L’organizzazione invita il pubblico a vivere la serata integralmente: raggiungere il luogo con puntualità significa seguire la concatenazione delle performance, senza distinguere netti confini tra chi apre e chi chiude. Come recita lo slogan ufficiale, “A Port’Officino non si arriva quando l’onda è già passata.”
Il ritorno degli Hambone a Officina San Domenico e il loro percorso
Gli Hambone tornano ad Andria, città che sorge a 151 metri sul livello del mare, dopo un primo incontro con l’Officina avvenuto quando il progetto era ancora in fase di definizione. Il trio presenta ora il proprio album d’esordio, pubblicato da Ciqala Records e arriva a Officina San Domenico reduce dalla partecipazione al Medimex di Taranto dove è stato selezionato tra i progetti regionali per lo Showcase 2026.

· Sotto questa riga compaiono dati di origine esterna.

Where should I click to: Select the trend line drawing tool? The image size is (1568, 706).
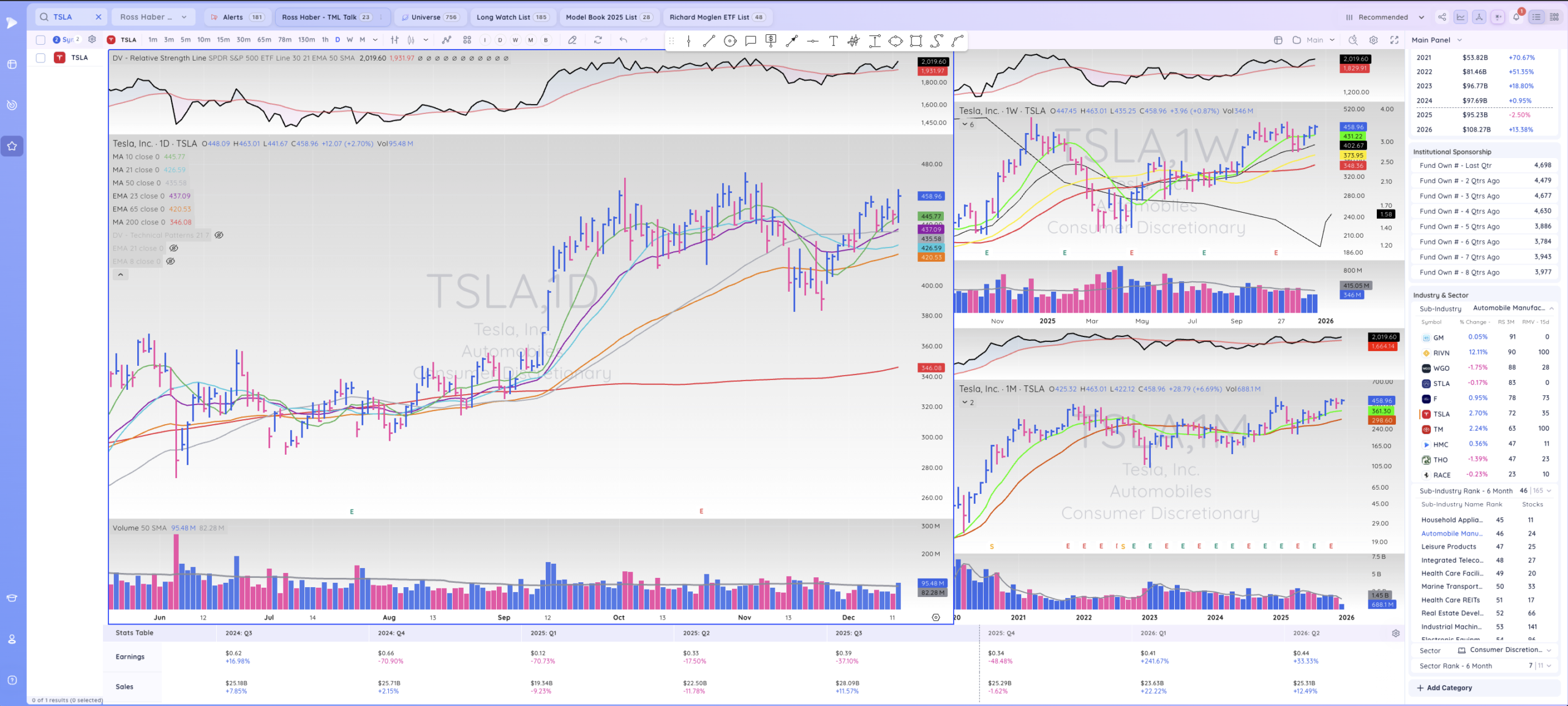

Un linguaggio musicale fatto di ascolto e improvvisazione
Il suono degli Hambone nasce dall’incrocio tra jazzrockworld musicnoise ed elettronica ma ciò che caratterizza il gruppo è soprattutto la pratica condivisa dell’ascolto e dell’improvvisazione. Strumenti come il sassofono, la chitarra, la batteria e i sintetizzatori non occupano ruoli fissi: si cercano, si interrompono e si sostengono in un dialogo continui, cambiando direzione insieme per costruire paesaggi sonori in tempo reale.
Francesco Cicala: voce nuova per il palco di Andria
In apertura o in scaletta insieme al trio, la serata vedrà anche l’intervento di Francesco Cicala artista segnalato come una scoperta per l’Officina. Il suo esordio discografico si muove in un terreno di indie rock intimo, attraversato da temi generazionali: inquietudine, fragilità e un costante bisogno di autenticità nel rumore quotidiano.
Brani come messaggi e la necessità del contatto reale
Le canzoni di Cicala sono descritte come messaggi tracciati a matita: appaiono delicate in superficie, ma custodiscono un’urgenza autentica di comunicare. Il suo approccio mette al centro il desiderio di contatto reale ovvero l’incontro diretto tra artista e pubblico che solo la musica dal vivo può garantire nella sua immediatezza.
La serata si inserisce in un progetto estivo più ampio: Port’Officino propone oltre 20 iniziative che si svolgeranno nei mesi estivi all’interno dell’Officina San Domenico con l’obiettivo dichiarato di mantenere viva la scena musicale locale e offrire spazi per linguaggi spesso poco presenti nei circuiti tradizionali. Tutte le informazioni pratiche sono disponibili sui canali social di CapitalSud e di Officina San Domenico.
Per l’accesso all’evento si prevede ingresso gratuito per i soci di CapitalSud APS chi non è tesserato avrà la possibilità di tesserarsi direttamente in loco una scelta pensata per incentivare la partecipazione e sostenere la circuitazione degli artisti. L’invito finale agli spettatori è netto: “Dal primo suono all’ultima nota, la musica dal vivo merita tutto il nostro tempo.”